Cosa hanno in comune Karl Lagerfeld, l’eccentrico direttore creativo di Chanel, appassionato di abiti neri e occhiali da sole con Karl Marx, austero filosofo, padrino dell’anticapitalismo? Lo spiega Tansu E. Hoskins, autrice di “Il libro della moda anticapitasta“. Il nesso c’è perché di fatto l’industria della moda è stata modellata dal neoliberismo e dalla fiducia cieca nei mercati. Che aspetto ha un’industria deregolamentata, qual è il suo impatto sulle persone che vi lavorano e sulle risorse naturali del nostro pianeta? Dove vanno a finire i miliardi di dollari creati dall’industria?
Nel 1690, l’economista Nicholas Barbon elogiava la moda per la sua capacità di “vestire un uomo come se vivesse in una primavera perpetua – non vede mai l’autunno dei suoi vestiti”. Perché di fatto già allora gli abiti venivano sostituiti prima che fossero usurati: ad essere importante è il loro valore simbolico, non il valore d’uso. Sono passati i secoli, ma le cose non sono cambiate. Possiamo ricorrere al “paradosso della materialità” per spiegare meglio: consiste nel fatto che mentre consumiamo molti più beni nel tentativo di cercare un significato, togliamo loro sempre più valore.
“Senza le classi sociali non esisterebbe l’industria della moda per come la conosciamo. L’abbigliamento è un aspeto fondamentale: attraverso cui i ricchi segnalano e perpetuano il loro potere”, scrive la Hoskins, che poi prende anche in prestito il mondo del cinema per spiegarci meglio: avete presente Pretty Woman, Il Principe e il Povero, Alladin? “D’un tratto il protagonista si trova imbevuti di tutti i privileidei dominatori. Sono gli abiti a cambiare, non le persone”
Alta moda e “moda di catena”: due facce della stessa medaglia
Nel 2014 Tansy E. Hoskins scrisse il libro “Stitched up. The anticapitalist book of fashion”, Dopo 10 anni quel lavoro è stato aggiornato e revisionato (e riscritto per metà) per diventare il libro appena uscito per Il Saggiatore nella versione italiana. E’ scritto da un’osservatrice che parla di moda responsabile da molti anni e che ne ha analizzato diversi aspetti, anche se non è un’addetta ai lavori. E forse è proprio questo a rendere il suo punto di vista più interessante. Si allontana dalla dicotomia lusso/fast fashion, evitando anche di usare questo temine: alta moda/moda di catena (termine che preferisce usare) sono trattati nello stesso libro, perché non sono così diversi. La base ideologica è sempre la stessa ed è quella capitalistica.
Riscoprire l’ideologia
Il libro tratta moltissimi temi: gli impatti ambientali e sociali della moda, le connessioni con la finanza, il ruolo dei consumatori. Ma è il punto di vista ideologico a renderlo interessante, a volte anche provocatorio. Ed oggi la moda ha bisogno di questo: di una chiave di lettura che si basi sui valori e non sul valore e che permetta di leggere in maniera diversa risultati e progressi, per innescare un vero cambiamento.
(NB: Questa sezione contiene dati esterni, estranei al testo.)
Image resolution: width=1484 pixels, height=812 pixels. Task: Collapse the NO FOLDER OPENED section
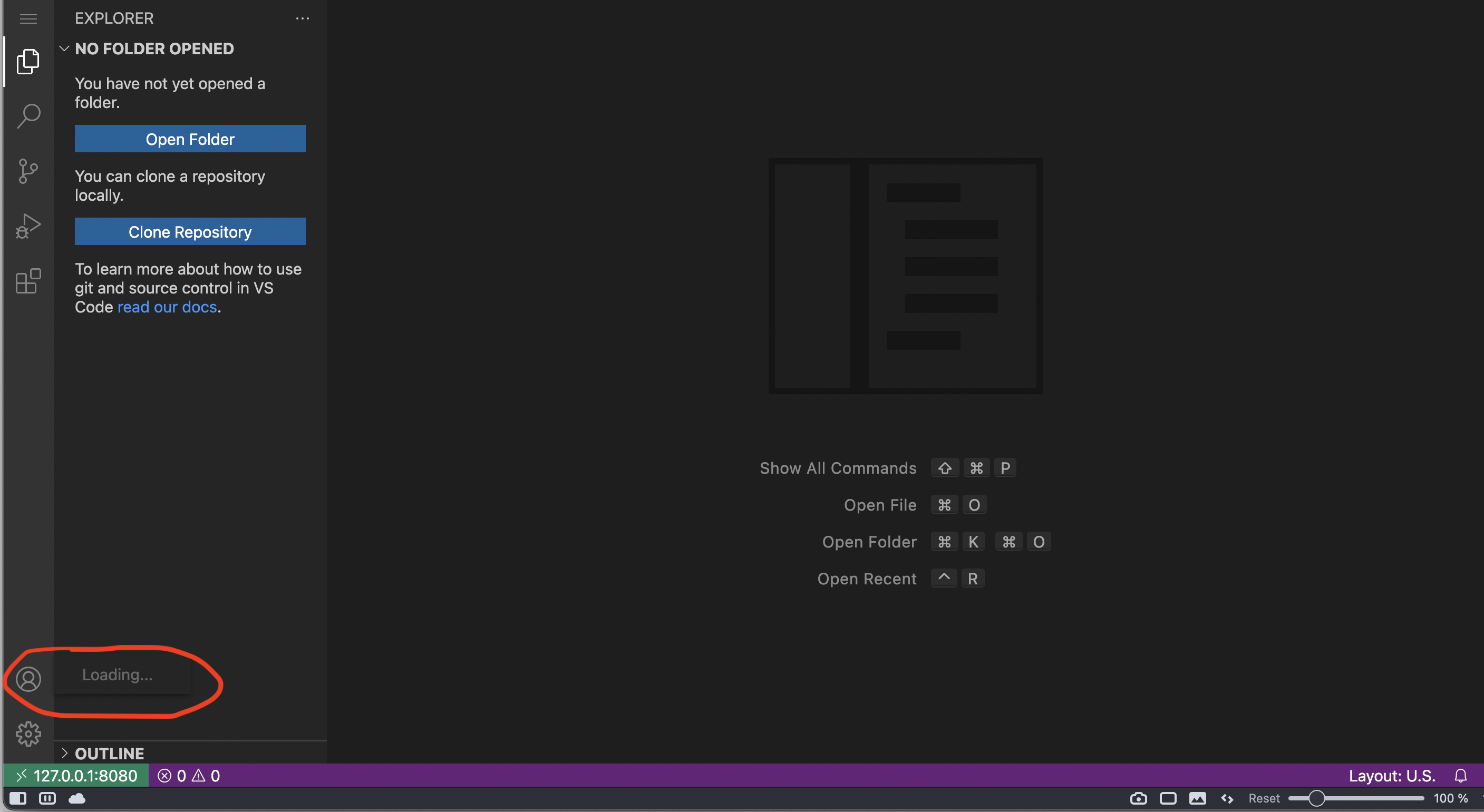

L’ideologia del settore esiste per “mantenere lo status quo dei miliardari e della proprietà monopolizzata”. Ad esempio, implicita nell’industria della moda è l’idea che mentre le classi dirigenti di Parigi, Milano, Londra e New York “fanno moda”, tutti gli altri (ad esempio, Lagos, Mumbai, Rio de Janeiro) “fanno solo abbigliamento”. Ciò crea istantaneamente una gerarchia nazionale, razziale e di classe, che relega la stragrande maggioranza del mondo a uno status culturale subordinato – e che consente lo sfruttamento senza colpa di milioni di persone nel Sud del mondo.
Tansy E. Hoskins aveva scritto un libro molto interessante sulla produzione delle scarpe, “Foot work” di cui consiglio sempre la lettura.
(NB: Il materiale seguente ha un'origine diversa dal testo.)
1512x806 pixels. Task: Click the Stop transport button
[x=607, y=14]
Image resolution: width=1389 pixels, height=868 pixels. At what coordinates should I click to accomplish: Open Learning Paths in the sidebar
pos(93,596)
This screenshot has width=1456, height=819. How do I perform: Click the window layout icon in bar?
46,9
Perché le sneakers sono insostenibili e quali brand stanno lavorando per ridurre il loro impatto
Qualche mese fa è uscita anche l’edizione italiana, tradotta in “Lavorare con i piedi“. Informarsi è sempre l’azione più efficace per diventare consumatori consapevoli. Questo lavoro di indagine e approfondito viene dalla penna di una donna che ama la moda, che la considerata una forma d’arte, che è affascinata dallo stile: ma che vorrebbe allo stesso tempo che la moda tornasse a riscoprire tutta la bellezza di cui può essere portatrice. Una sfida che coinvolge anche noi.